## Entries provided
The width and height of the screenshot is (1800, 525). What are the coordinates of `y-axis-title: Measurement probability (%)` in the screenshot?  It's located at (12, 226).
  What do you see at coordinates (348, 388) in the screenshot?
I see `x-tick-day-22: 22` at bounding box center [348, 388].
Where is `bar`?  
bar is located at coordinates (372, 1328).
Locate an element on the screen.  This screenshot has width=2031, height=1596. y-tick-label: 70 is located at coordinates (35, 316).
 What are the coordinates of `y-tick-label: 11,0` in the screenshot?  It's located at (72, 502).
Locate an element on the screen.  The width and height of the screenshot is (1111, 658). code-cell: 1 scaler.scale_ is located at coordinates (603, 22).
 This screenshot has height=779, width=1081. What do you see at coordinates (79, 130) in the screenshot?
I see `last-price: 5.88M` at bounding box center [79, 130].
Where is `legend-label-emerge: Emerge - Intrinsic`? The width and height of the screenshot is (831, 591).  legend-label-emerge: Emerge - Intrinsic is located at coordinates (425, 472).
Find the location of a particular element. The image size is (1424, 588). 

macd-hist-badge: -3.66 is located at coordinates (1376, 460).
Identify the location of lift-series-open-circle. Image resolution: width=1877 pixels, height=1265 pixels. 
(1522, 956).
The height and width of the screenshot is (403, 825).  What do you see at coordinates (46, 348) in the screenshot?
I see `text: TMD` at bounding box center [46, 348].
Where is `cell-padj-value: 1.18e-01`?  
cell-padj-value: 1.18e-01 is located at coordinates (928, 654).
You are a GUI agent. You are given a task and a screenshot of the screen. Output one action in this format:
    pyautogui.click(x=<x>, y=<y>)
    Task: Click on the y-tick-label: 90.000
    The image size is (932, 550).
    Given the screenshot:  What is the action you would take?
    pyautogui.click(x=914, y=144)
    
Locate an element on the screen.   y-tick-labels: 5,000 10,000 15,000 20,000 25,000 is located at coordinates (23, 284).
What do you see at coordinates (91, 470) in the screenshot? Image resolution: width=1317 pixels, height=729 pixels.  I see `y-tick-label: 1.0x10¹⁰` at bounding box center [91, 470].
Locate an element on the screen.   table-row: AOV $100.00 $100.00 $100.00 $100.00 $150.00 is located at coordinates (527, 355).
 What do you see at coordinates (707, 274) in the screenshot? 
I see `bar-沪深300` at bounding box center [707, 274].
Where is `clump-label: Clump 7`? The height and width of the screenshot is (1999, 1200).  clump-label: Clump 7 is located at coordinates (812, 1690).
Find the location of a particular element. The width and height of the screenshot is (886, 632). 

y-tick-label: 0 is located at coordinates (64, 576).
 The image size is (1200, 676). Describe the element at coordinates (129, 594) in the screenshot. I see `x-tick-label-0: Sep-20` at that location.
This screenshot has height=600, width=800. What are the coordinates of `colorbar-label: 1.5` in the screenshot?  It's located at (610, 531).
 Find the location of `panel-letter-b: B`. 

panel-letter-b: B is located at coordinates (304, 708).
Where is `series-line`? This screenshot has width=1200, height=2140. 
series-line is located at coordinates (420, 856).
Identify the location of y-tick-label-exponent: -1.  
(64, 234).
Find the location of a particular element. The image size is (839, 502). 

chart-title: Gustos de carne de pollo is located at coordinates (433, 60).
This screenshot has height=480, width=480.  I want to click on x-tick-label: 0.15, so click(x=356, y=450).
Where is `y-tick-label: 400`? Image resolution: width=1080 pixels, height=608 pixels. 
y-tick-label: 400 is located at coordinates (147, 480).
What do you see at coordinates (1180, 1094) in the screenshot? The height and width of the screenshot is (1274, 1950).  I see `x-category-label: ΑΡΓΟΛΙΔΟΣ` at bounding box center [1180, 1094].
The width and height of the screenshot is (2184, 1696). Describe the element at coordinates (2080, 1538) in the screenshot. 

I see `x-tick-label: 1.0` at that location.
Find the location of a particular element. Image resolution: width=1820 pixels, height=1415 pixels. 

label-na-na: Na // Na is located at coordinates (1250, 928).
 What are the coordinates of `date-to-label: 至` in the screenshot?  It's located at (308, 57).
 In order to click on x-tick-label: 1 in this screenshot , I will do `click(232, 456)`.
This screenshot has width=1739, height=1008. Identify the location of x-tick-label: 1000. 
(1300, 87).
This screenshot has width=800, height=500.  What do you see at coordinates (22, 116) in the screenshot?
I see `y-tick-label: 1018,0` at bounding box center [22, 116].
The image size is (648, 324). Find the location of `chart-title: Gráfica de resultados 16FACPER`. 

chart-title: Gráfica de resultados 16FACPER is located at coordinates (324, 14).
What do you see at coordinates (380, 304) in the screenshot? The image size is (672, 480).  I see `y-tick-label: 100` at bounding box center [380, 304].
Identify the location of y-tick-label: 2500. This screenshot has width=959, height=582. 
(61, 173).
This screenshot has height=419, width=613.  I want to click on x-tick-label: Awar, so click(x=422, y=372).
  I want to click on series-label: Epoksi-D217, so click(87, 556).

## What you will do
Swap each "Locate an element on the screen" in the listing above for "Find an element on the screen", and give the lines again with nothing else changed.

## Response box
The width and height of the screenshot is (1800, 525). What are the coordinates of `y-axis-title: Measurement probability (%)` in the screenshot?  It's located at (12, 226).
  What do you see at coordinates (348, 388) in the screenshot?
I see `x-tick-day-22: 22` at bounding box center [348, 388].
Where is `bar`?  
bar is located at coordinates (372, 1328).
Find an element on the screen.  This screenshot has width=2031, height=1596. y-tick-label: 70 is located at coordinates (35, 316).
 What are the coordinates of `y-tick-label: 11,0` in the screenshot?  It's located at (72, 502).
Find an element on the screen.  The width and height of the screenshot is (1111, 658). code-cell: 1 scaler.scale_ is located at coordinates (603, 22).
 This screenshot has height=779, width=1081. What do you see at coordinates (79, 130) in the screenshot?
I see `last-price: 5.88M` at bounding box center [79, 130].
Where is `legend-label-emerge: Emerge - Intrinsic`? The width and height of the screenshot is (831, 591).  legend-label-emerge: Emerge - Intrinsic is located at coordinates (425, 472).
Find the location of a particular element. The image size is (1424, 588). 

macd-hist-badge: -3.66 is located at coordinates (1376, 460).
Identify the location of lift-series-open-circle. Image resolution: width=1877 pixels, height=1265 pixels. 
(1522, 956).
The height and width of the screenshot is (403, 825).  What do you see at coordinates (46, 348) in the screenshot?
I see `text: TMD` at bounding box center [46, 348].
Where is `cell-padj-value: 1.18e-01`?  
cell-padj-value: 1.18e-01 is located at coordinates (928, 654).
You are a GUI agent. You are given a task and a screenshot of the screen. Output one action in this format:
    pyautogui.click(x=<x>, y=<y>)
    Task: Click on the y-tick-label: 90.000
    The image size is (932, 550).
    Given the screenshot:  What is the action you would take?
    pyautogui.click(x=914, y=144)
    
Find an element on the screen.   y-tick-labels: 5,000 10,000 15,000 20,000 25,000 is located at coordinates (23, 284).
What do you see at coordinates (91, 470) in the screenshot? Image resolution: width=1317 pixels, height=729 pixels.  I see `y-tick-label: 1.0x10¹⁰` at bounding box center [91, 470].
Find an element on the screen.   table-row: AOV $100.00 $100.00 $100.00 $100.00 $150.00 is located at coordinates (527, 355).
 What do you see at coordinates (707, 274) in the screenshot? 
I see `bar-沪深300` at bounding box center [707, 274].
Where is `clump-label: Clump 7`? The height and width of the screenshot is (1999, 1200).  clump-label: Clump 7 is located at coordinates (812, 1690).
Find the location of a particular element. The width and height of the screenshot is (886, 632). 

y-tick-label: 0 is located at coordinates (64, 576).
 The image size is (1200, 676). Describe the element at coordinates (129, 594) in the screenshot. I see `x-tick-label-0: Sep-20` at that location.
This screenshot has height=600, width=800. What are the coordinates of `colorbar-label: 1.5` in the screenshot?  It's located at (610, 531).
 Find the location of `panel-letter-b: B`. 

panel-letter-b: B is located at coordinates (304, 708).
Where is `series-line`? This screenshot has width=1200, height=2140. 
series-line is located at coordinates (420, 856).
Identify the location of y-tick-label-exponent: -1.  
(64, 234).
Find the location of a particular element. The image size is (839, 502). 

chart-title: Gustos de carne de pollo is located at coordinates (433, 60).
This screenshot has height=480, width=480.  I want to click on x-tick-label: 0.15, so click(x=356, y=450).
Where is `y-tick-label: 400`? Image resolution: width=1080 pixels, height=608 pixels. 
y-tick-label: 400 is located at coordinates (147, 480).
What do you see at coordinates (1180, 1094) in the screenshot? The height and width of the screenshot is (1274, 1950).  I see `x-category-label: ΑΡΓΟΛΙΔΟΣ` at bounding box center [1180, 1094].
The width and height of the screenshot is (2184, 1696). Describe the element at coordinates (2080, 1538) in the screenshot. 

I see `x-tick-label: 1.0` at that location.
Find the location of a particular element. Image resolution: width=1820 pixels, height=1415 pixels. 

label-na-na: Na // Na is located at coordinates (1250, 928).
 What are the coordinates of `date-to-label: 至` in the screenshot?  It's located at (308, 57).
 In order to click on x-tick-label: 1 in this screenshot , I will do `click(232, 456)`.
This screenshot has width=1739, height=1008. Identify the location of x-tick-label: 1000. 
(1300, 87).
This screenshot has width=800, height=500.  What do you see at coordinates (22, 116) in the screenshot?
I see `y-tick-label: 1018,0` at bounding box center [22, 116].
The image size is (648, 324). Find the location of `chart-title: Gráfica de resultados 16FACPER`. 

chart-title: Gráfica de resultados 16FACPER is located at coordinates (324, 14).
What do you see at coordinates (380, 304) in the screenshot? The image size is (672, 480).  I see `y-tick-label: 100` at bounding box center [380, 304].
Identify the location of y-tick-label: 2500. This screenshot has width=959, height=582. 
(61, 173).
This screenshot has height=419, width=613.  I want to click on x-tick-label: Awar, so click(x=422, y=372).
  I want to click on series-label: Epoksi-D217, so click(87, 556).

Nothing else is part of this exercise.